Beyond Problem Solving: Daily Management and Strategic Alignment
Effective continuous improvement is not restricted to strategic planning or adept problem solving. It also necessitates thoughtful daily management practices. Leadership must take ownership of ensuring new processes are adopted and maintained consistently. For instance, standard work is not just about documenting processes, but about creating accountability within the leadership to enforce and refresh these standards over time. When introducing changes, there must be a sustainable and supportive structure where these adjustments can take root and flourish, aligned with the broader strategic vision of the organization.

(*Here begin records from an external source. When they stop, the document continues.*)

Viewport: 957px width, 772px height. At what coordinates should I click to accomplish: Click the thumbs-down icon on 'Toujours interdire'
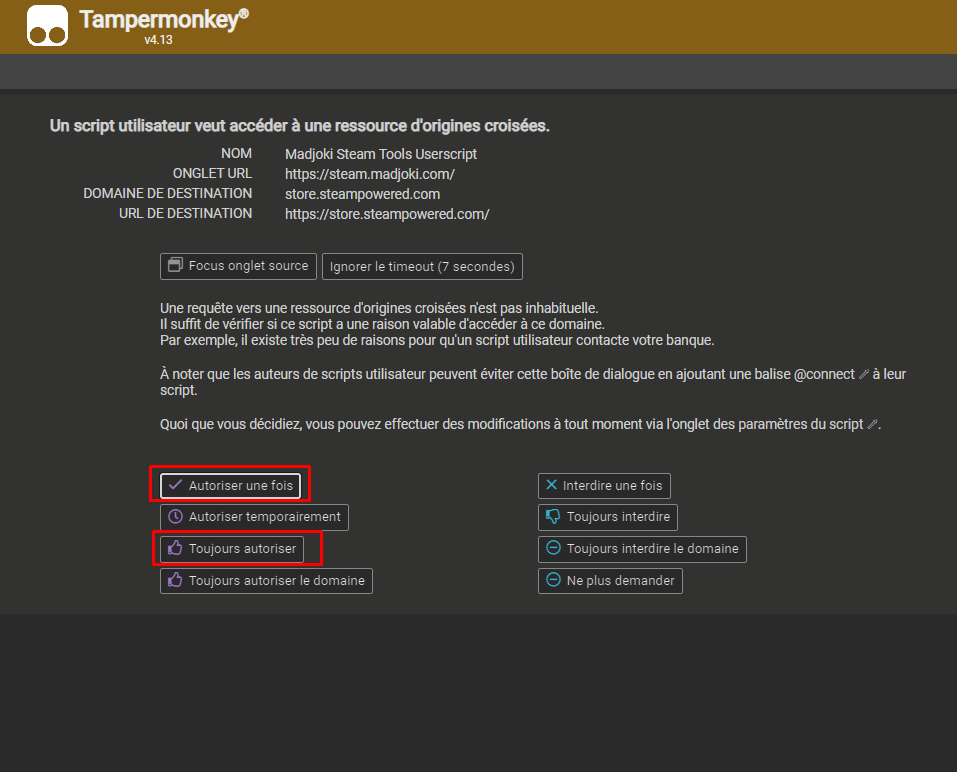pos(553,517)
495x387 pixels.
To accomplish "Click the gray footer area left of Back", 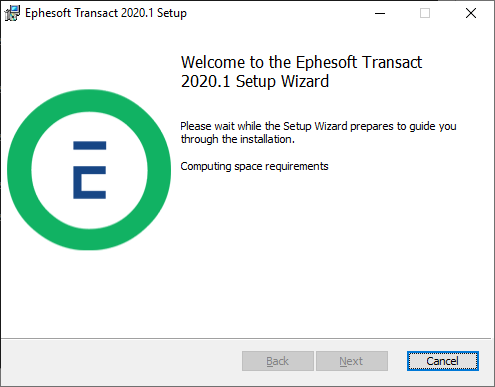I will (120, 361).
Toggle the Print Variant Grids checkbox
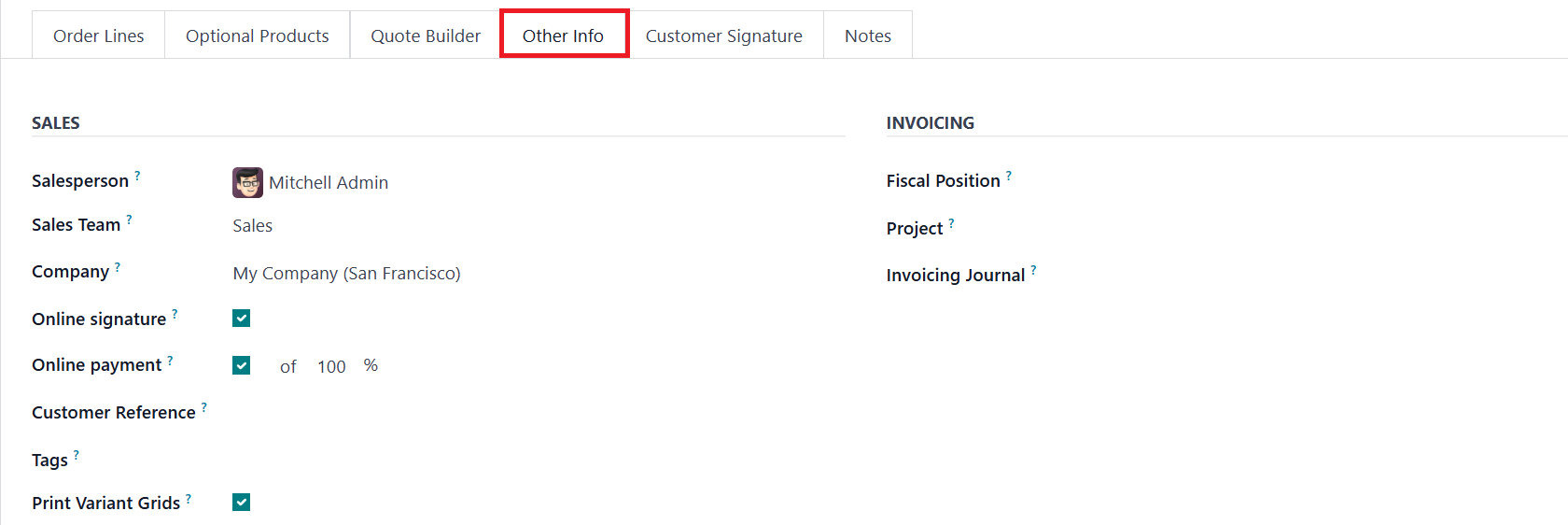 coord(242,503)
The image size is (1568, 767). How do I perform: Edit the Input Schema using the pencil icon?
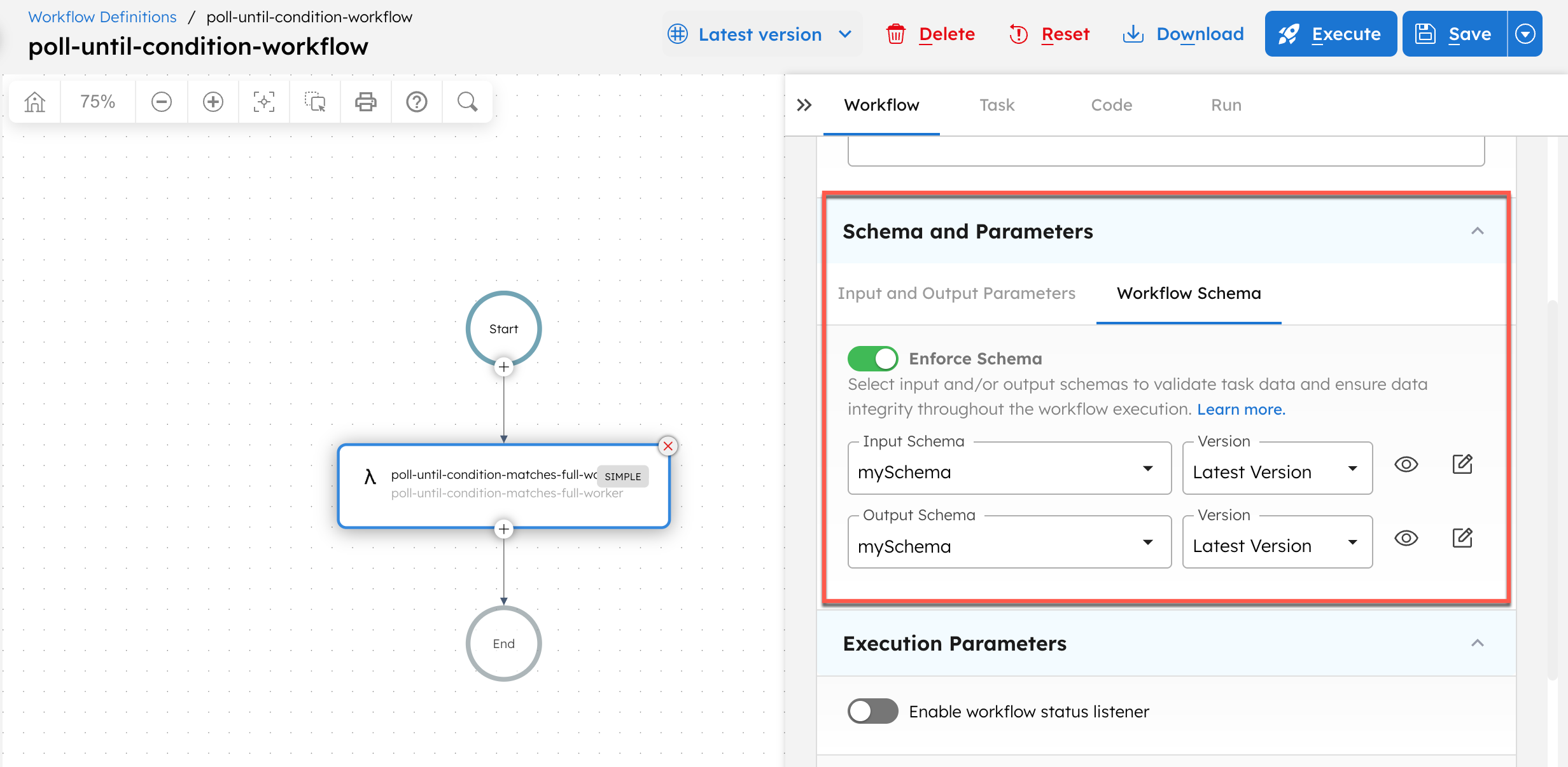[x=1462, y=464]
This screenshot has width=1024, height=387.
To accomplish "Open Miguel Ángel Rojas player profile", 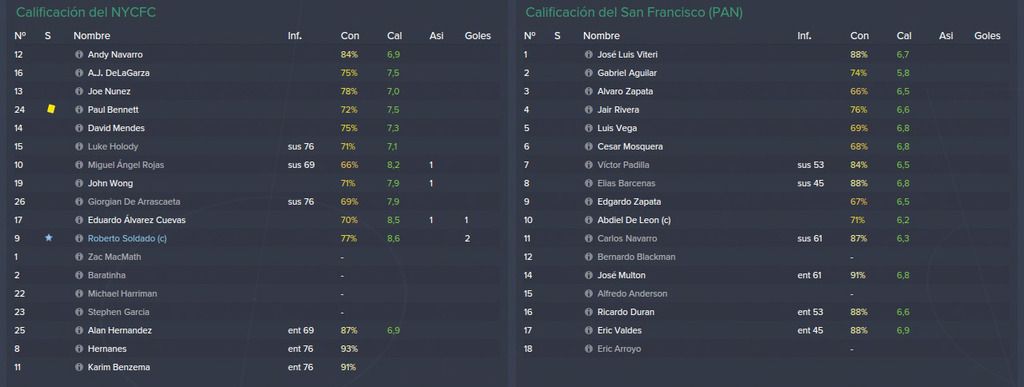I will [x=126, y=165].
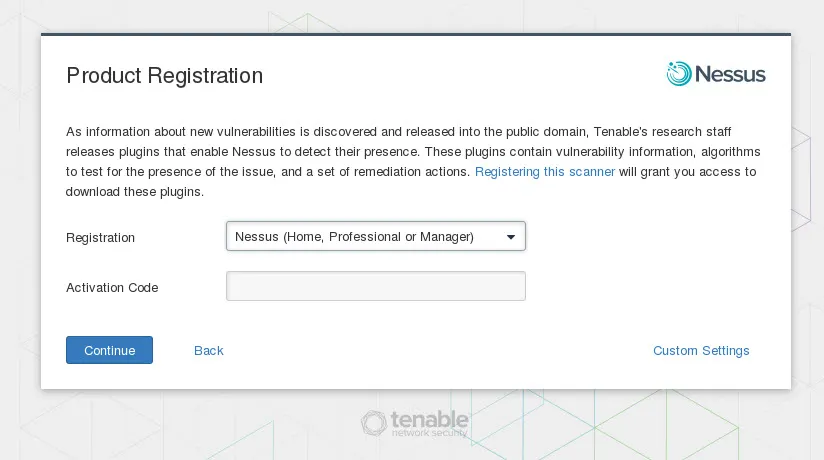
Task: Open Custom Settings
Action: pos(701,351)
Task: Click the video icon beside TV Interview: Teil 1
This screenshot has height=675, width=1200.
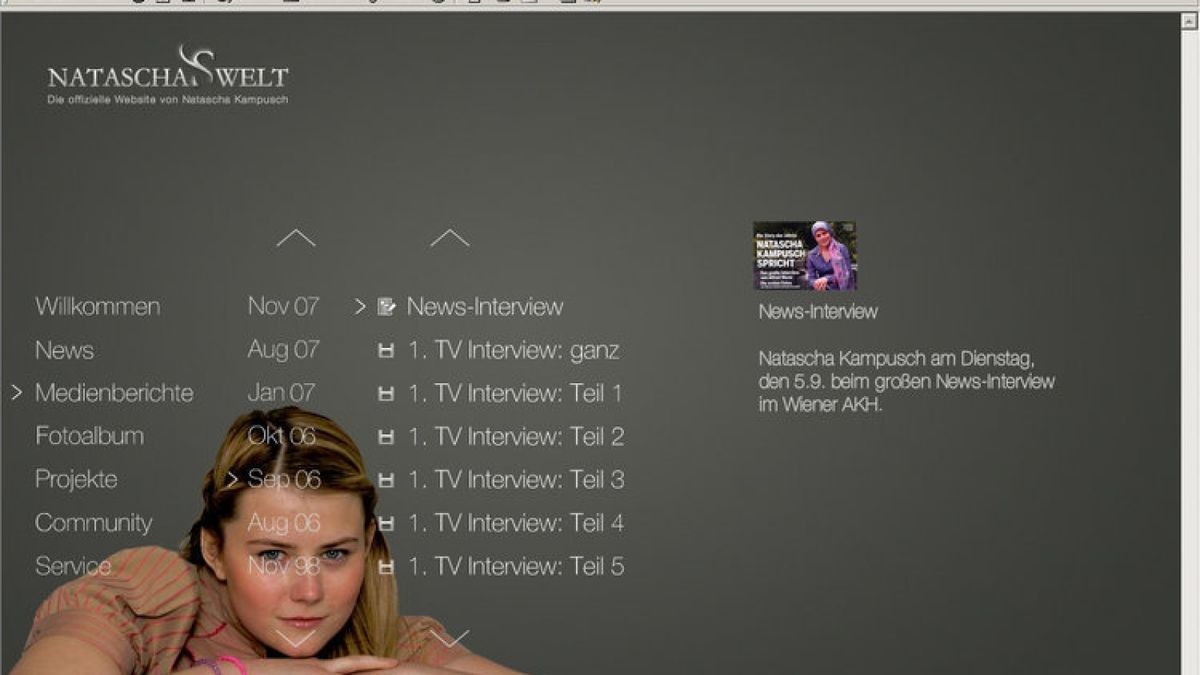Action: click(x=386, y=394)
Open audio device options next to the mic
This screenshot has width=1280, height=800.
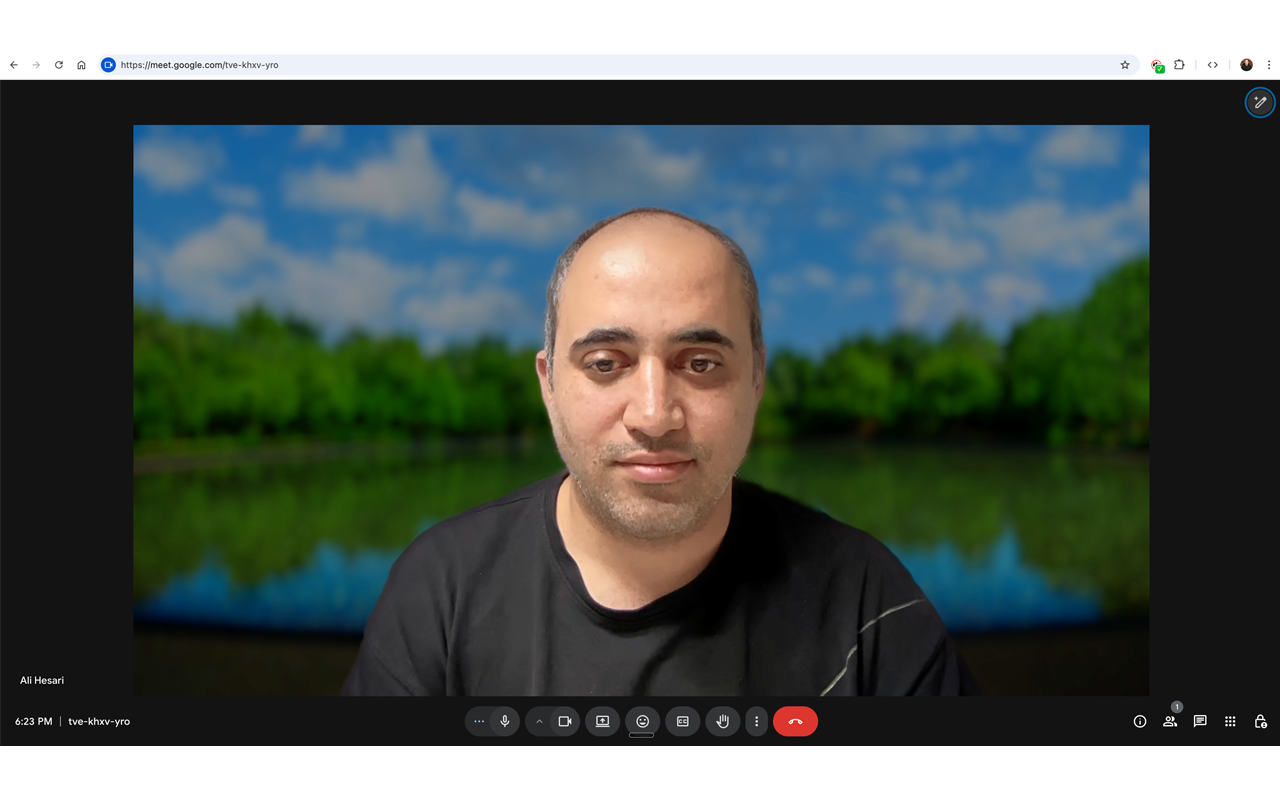click(x=479, y=721)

By emphasizing simplification, the correct alignment of problems solving with strategic goals, and embedding these into the daily management routine, Chad Bareither's multi-faceted approach to continuous improvement offers a comprehensive blueprint for organizations aspiring to elevate their operations to new heights of efficiency and effectiveness. processes in the organization by engaging the team to say, “Tell me about the problems you encounter. Teach me what gets in the way of achieving our objectives.” This turns the focus towards active listening and collaboration, enabling leaders to understand what is really happening on the frontline. Such insights drive more informed decision-making and create a more resonant strategic direction.
In addition, fostering a culture of learning within an organization encourages employees to share their knowledge and experiences. This exchange not only bolsters individual growth but also builds a collective understanding that is greater than the sum of its parts. The aim is to move beyond just executing tasks and into a space where learning is continuous and leveraged for improving every aspect of the operation.
Practical Steps to Create a Learning Culture
To transpose the principle of a learning culture from concept to practice, there are several critical actions a leadership team can undertake:
- Encourage Experimentation: Provide a safe space for employees to experiment with new ideas. This could involve setting up a pilot program or innovation lab where the fear of failure is minimized and learning from mistakes is celebrated.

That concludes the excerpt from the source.